What you have to do
One number is the whole answer: how many lines of the records include "tree".

Top of Input records

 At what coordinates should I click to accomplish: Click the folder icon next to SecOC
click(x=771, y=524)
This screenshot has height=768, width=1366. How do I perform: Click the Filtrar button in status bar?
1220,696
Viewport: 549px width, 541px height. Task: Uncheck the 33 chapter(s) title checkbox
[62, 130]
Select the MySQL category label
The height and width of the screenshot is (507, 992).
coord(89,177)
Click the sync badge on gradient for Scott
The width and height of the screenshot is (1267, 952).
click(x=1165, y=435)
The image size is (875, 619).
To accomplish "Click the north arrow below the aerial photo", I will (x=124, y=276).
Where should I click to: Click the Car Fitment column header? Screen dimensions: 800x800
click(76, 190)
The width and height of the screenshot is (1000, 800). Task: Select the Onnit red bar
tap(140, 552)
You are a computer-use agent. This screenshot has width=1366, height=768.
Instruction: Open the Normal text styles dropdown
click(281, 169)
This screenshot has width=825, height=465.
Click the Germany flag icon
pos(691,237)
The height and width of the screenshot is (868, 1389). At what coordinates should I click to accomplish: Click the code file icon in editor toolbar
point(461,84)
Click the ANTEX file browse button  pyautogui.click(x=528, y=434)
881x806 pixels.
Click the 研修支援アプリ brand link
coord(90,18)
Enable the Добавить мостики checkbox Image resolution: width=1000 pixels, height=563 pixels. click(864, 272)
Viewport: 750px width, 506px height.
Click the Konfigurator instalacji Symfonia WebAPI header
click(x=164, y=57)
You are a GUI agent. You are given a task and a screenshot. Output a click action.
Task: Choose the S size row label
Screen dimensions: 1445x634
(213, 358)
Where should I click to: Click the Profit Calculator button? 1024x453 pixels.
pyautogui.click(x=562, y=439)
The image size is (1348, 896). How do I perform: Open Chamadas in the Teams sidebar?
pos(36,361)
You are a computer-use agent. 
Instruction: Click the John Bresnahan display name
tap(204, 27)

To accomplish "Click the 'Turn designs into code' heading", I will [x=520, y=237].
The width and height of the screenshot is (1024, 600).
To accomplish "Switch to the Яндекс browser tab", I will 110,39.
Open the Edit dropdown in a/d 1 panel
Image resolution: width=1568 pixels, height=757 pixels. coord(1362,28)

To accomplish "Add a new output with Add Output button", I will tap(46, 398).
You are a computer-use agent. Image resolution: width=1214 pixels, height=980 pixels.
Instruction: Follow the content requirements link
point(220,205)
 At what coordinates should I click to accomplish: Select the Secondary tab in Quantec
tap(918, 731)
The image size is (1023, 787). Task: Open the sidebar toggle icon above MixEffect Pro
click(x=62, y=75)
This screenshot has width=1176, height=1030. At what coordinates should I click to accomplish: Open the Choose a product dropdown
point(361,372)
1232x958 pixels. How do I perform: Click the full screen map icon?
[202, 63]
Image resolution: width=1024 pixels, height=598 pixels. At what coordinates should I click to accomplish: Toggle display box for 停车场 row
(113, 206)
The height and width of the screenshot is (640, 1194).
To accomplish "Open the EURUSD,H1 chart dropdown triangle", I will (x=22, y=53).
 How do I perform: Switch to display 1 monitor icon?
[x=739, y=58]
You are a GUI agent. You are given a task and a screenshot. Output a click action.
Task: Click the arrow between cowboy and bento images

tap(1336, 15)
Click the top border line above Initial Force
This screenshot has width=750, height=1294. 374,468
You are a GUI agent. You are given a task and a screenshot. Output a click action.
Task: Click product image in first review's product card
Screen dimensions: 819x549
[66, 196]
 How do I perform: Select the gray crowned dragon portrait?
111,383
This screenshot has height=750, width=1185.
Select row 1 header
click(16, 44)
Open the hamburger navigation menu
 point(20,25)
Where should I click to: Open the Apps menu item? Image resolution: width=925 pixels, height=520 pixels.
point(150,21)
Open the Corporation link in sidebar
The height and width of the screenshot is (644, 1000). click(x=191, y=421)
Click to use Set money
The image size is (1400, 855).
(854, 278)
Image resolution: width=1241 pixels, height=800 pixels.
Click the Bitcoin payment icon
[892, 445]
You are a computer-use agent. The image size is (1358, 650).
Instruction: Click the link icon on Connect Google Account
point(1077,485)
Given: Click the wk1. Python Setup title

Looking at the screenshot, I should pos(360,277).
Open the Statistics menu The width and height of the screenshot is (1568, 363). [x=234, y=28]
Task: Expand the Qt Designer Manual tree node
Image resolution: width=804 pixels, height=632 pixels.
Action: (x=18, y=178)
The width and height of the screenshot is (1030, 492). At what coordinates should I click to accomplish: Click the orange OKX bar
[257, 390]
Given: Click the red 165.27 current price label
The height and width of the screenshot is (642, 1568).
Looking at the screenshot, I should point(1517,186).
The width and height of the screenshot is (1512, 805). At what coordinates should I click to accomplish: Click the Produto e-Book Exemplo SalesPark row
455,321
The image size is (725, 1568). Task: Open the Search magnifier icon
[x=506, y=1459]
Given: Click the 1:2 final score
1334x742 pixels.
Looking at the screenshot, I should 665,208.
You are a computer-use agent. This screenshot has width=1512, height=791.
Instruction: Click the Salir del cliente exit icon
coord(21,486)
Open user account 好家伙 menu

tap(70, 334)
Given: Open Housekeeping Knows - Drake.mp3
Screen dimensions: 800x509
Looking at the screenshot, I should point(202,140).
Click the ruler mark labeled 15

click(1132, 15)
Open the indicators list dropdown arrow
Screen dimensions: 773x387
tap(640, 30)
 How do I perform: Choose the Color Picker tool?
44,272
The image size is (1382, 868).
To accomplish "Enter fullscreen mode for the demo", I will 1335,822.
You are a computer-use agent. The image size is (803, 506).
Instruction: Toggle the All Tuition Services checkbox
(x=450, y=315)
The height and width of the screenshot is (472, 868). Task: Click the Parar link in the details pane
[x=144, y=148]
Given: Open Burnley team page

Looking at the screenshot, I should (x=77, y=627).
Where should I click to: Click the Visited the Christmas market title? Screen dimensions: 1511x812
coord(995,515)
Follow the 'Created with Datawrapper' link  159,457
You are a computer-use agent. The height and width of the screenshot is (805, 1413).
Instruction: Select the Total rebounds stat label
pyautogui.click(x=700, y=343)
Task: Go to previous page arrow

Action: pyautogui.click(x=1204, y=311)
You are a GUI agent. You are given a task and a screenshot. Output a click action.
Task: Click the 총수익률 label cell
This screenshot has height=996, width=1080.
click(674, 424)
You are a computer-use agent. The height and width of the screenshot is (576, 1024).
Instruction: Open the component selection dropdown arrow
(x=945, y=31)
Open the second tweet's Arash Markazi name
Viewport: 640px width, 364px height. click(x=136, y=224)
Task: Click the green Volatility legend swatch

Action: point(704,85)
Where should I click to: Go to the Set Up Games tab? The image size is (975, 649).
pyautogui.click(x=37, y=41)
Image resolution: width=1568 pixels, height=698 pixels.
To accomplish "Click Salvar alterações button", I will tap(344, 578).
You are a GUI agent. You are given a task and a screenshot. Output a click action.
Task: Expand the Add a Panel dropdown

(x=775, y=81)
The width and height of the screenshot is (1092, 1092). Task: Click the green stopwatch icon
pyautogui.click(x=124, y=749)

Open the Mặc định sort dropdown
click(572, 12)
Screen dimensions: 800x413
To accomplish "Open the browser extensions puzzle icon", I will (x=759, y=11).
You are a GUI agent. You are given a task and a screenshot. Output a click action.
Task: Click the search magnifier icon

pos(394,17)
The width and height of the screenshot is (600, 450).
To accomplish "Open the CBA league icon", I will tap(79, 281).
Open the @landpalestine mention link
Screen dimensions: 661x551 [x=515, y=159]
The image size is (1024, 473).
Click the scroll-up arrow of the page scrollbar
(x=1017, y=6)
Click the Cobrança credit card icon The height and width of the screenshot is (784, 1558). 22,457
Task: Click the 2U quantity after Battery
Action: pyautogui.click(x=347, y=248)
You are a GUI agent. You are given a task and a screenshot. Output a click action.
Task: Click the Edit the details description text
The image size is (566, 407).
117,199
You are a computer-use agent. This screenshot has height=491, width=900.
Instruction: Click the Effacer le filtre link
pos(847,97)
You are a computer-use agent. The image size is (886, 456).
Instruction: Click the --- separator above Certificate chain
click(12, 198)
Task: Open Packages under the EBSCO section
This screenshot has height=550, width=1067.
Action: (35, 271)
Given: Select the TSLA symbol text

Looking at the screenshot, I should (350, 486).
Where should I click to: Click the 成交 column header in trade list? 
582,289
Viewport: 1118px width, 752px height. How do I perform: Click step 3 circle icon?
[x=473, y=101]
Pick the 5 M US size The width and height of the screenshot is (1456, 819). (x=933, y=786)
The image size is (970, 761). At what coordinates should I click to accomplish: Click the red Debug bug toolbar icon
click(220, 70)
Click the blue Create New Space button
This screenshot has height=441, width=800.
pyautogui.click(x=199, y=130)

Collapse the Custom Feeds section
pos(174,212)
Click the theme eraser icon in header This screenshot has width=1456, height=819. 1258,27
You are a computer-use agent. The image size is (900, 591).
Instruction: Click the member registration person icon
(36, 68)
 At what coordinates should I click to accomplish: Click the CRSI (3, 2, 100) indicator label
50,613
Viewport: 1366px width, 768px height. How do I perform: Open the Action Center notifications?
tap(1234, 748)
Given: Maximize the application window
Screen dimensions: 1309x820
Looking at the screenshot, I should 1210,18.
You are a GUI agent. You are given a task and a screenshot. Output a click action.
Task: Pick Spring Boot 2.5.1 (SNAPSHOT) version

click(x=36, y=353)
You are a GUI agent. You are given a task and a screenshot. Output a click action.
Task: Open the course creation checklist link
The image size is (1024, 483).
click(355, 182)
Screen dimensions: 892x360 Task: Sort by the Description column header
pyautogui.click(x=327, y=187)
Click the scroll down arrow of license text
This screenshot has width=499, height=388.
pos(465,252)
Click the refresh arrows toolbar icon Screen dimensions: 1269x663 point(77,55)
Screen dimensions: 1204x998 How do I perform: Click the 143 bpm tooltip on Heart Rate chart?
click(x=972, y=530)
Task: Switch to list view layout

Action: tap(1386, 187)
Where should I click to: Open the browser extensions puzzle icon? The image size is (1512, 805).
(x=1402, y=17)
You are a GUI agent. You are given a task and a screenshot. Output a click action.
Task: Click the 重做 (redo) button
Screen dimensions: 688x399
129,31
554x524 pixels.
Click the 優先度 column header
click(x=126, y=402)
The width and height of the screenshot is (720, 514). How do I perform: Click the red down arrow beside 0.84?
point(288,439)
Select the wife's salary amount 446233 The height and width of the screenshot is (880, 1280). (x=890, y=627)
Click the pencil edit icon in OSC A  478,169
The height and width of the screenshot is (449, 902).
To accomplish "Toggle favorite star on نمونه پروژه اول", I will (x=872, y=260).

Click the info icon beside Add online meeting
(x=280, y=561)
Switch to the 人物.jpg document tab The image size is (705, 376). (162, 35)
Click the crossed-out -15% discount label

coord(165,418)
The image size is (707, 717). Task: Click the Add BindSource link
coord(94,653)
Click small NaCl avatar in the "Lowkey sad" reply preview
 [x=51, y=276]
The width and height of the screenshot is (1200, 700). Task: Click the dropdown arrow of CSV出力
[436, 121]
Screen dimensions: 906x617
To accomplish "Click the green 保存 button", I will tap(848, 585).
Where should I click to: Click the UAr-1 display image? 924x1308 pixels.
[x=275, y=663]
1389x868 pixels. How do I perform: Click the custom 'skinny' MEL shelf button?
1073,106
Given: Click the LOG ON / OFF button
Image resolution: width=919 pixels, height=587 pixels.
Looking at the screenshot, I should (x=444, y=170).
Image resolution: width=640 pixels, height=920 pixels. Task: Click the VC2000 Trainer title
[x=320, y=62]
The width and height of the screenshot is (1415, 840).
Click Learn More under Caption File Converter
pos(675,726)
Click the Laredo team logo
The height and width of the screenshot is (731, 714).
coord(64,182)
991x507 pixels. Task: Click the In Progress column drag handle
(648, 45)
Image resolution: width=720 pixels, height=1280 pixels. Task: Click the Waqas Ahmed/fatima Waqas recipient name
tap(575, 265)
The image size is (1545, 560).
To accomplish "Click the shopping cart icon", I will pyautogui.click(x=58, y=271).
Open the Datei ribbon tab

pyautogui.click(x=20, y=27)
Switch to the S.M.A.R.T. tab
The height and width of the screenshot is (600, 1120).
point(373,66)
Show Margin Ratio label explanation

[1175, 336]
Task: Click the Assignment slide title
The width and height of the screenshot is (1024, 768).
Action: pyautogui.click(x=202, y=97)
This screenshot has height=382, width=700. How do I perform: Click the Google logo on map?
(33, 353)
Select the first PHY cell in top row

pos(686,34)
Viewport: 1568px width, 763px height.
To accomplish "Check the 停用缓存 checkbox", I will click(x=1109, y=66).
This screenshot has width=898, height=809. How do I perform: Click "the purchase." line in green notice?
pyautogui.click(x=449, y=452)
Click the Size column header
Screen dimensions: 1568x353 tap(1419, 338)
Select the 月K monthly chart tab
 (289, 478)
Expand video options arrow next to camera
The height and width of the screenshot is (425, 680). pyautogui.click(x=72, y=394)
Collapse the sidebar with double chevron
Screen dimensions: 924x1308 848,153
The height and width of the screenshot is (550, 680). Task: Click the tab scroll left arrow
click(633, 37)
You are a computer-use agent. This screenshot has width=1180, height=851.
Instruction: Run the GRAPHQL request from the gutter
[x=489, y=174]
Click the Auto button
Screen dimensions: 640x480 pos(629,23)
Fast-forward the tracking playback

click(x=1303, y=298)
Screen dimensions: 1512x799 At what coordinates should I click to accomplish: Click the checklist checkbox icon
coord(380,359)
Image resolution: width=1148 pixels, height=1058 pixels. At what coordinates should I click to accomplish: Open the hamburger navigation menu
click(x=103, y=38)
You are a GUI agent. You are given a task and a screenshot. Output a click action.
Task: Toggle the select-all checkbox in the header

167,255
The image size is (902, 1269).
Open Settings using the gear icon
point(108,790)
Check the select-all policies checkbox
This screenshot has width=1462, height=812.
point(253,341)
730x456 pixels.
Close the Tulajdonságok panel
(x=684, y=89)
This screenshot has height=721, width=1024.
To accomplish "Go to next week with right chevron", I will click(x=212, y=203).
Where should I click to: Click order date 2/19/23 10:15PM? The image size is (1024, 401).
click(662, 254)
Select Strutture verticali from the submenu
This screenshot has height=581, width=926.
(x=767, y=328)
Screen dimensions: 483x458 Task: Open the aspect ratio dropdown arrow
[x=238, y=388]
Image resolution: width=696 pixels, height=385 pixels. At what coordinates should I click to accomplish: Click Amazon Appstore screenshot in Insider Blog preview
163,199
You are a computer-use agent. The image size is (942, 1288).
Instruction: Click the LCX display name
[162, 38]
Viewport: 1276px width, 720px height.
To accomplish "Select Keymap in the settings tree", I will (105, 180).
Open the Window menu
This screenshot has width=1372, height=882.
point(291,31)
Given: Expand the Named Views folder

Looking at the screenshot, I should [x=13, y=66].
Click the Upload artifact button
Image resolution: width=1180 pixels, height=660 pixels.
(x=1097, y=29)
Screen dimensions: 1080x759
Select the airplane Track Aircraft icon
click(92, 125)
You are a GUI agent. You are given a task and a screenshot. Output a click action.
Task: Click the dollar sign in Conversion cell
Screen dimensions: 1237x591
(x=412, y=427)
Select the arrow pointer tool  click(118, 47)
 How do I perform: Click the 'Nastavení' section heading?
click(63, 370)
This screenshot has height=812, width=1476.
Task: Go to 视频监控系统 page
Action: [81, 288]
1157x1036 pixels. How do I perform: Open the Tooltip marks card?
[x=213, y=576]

Bottom of Input records

Response area
2